Årsunda IF
- Full name: Årsunda Idrottsförening
- Nickname(s): ÅIF
- Ground: Årsunda IP Årsunda Sweden
- Chairman: Anders Andersson
- League: Division 4 Gestrikland
| Home colours | Away colours |

= Årsunda IF =

Swedish football club

Årsunda IF is a Swedish football club located in Årsunda.

==Background==
Årsunda IF currently plays in Division 4 Gestrikland which is the sixth tier of Swedish football. They play their home matches at the Årsunda IP in Årsunda.
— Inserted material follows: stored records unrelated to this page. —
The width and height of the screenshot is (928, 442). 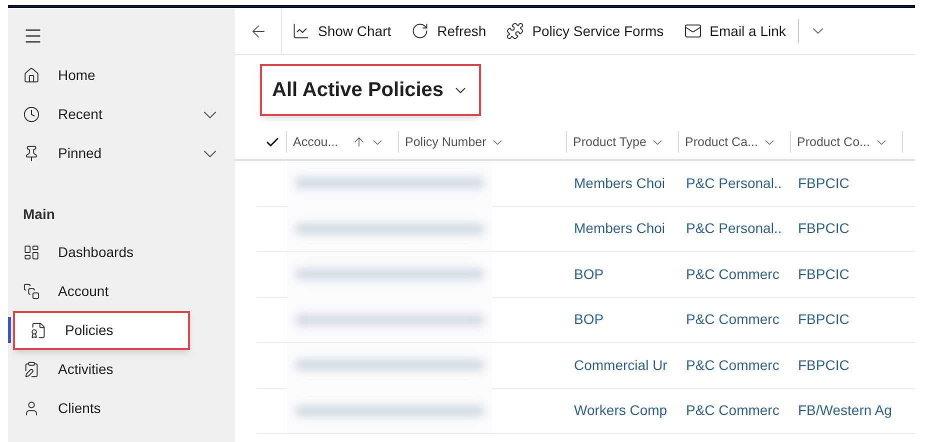 What do you see at coordinates (32, 114) in the screenshot?
I see `clock-icon` at bounding box center [32, 114].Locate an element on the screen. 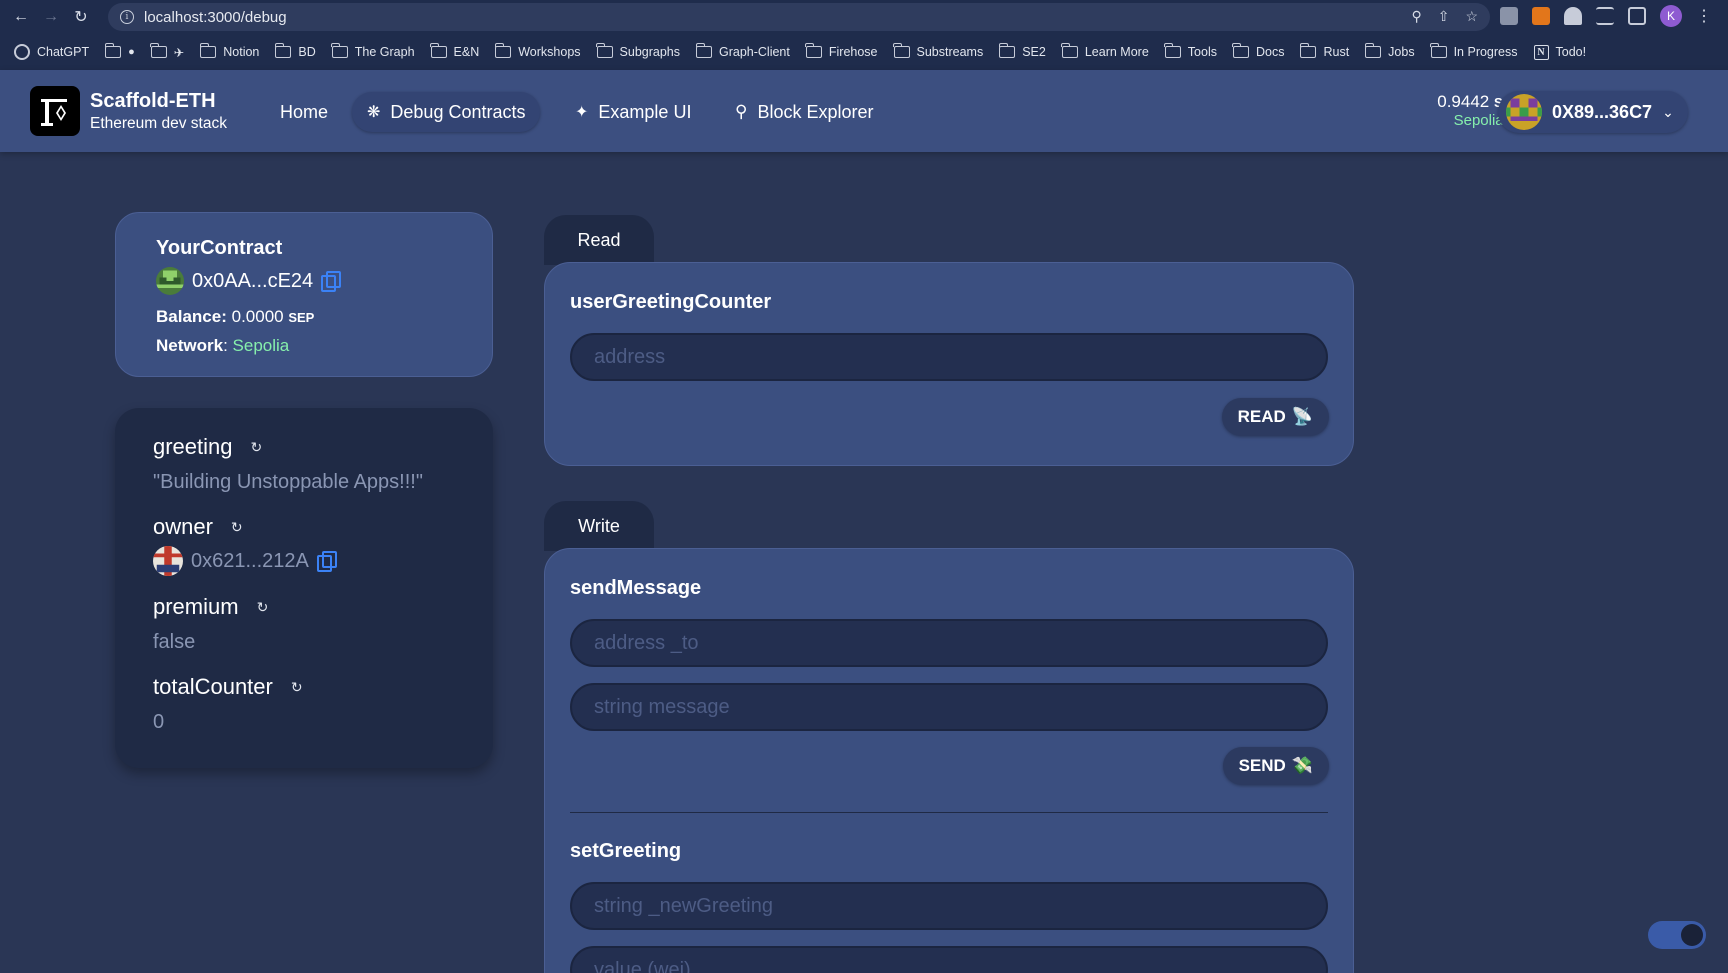 This screenshot has height=973, width=1728. bookmark-se2: SE2 is located at coordinates (1022, 51).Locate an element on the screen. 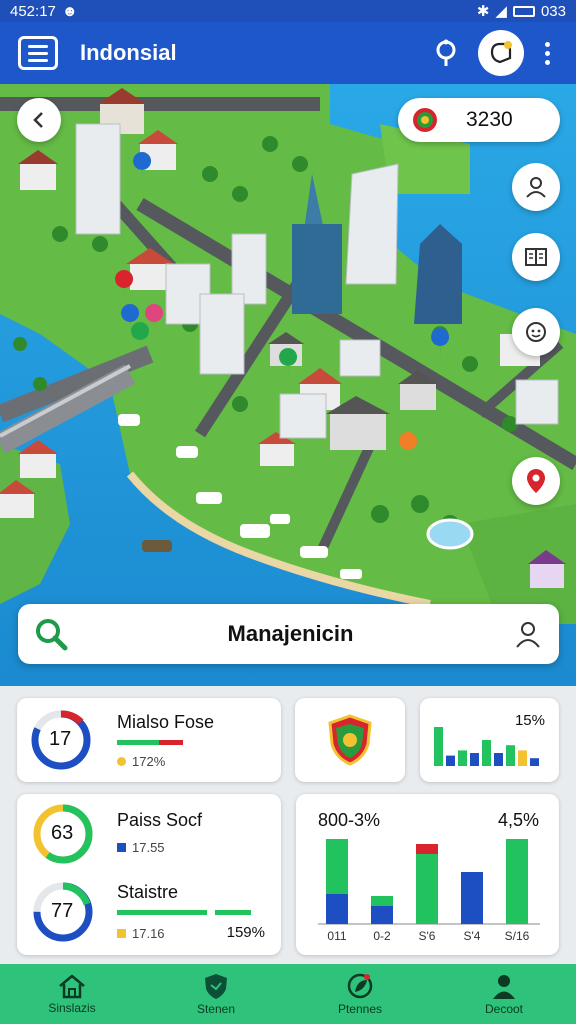  chart-right-label: 4,5% is located at coordinates (518, 820).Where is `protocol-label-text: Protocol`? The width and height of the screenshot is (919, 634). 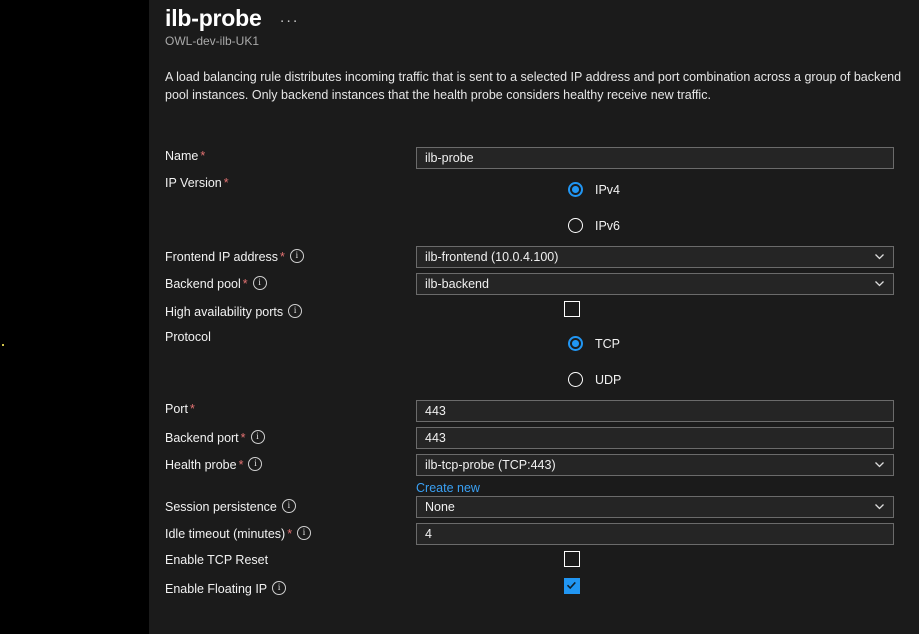 protocol-label-text: Protocol is located at coordinates (188, 337).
The club is affiliated to Gestriklands Fotbollförbund. Årsunda IF have competed in the Svenska Cupen on 17 occasions and have played 24 matches in the competition.

==Season to season==

In their most successful period Årsunda IF competed in the following divisions:

| Season | Level | Division | Section | Position | Movements |
|---|---|---|---|---|---|
| 1966 | Tier 4 | Division 4 | Gästrikland | 1st | Promoted |
| 1967 | Tier 3 | Division 3 | Norra Svealand | 2nd |  |
| 1968 | Tier 3 | Division 3 | Södra Norrland Nedre | 8th |  |
| 1969 | Tier 3 | Division 3 | Södra Norrland Nedre | 10th | Relegated |
| 1970 | Tier 4 | Division 4 | Gästrikland | 2nd |  |

In recent seasons Årsunda IF have competed in the following divisions:

| Season | Level | Division | Section | Position | Movements |
|---|---|---|---|---|---|
| 2006* | Tier 7 | Division 5 | Gästrikland | 7th |  |
| 2007 | Tier 7 | Division 5 | Gästrikland | 2nd | Promoted |
| 2008 | Tier 6 | Division 4 | Gästrikland | 10th |  |
| 2009 | Tier 6 | Division 4 | Gästrikland | 10th |  |
| 2010 | Tier 6 | Division 4 | Gästrikland | 5th |  |
| 2011 | Tier 6 | Division 4 | Gästrikland | 7th |  |

- League restructuring in 2006 resulted in a new division being created at Tier 3 and subsequent divisions dropping a level.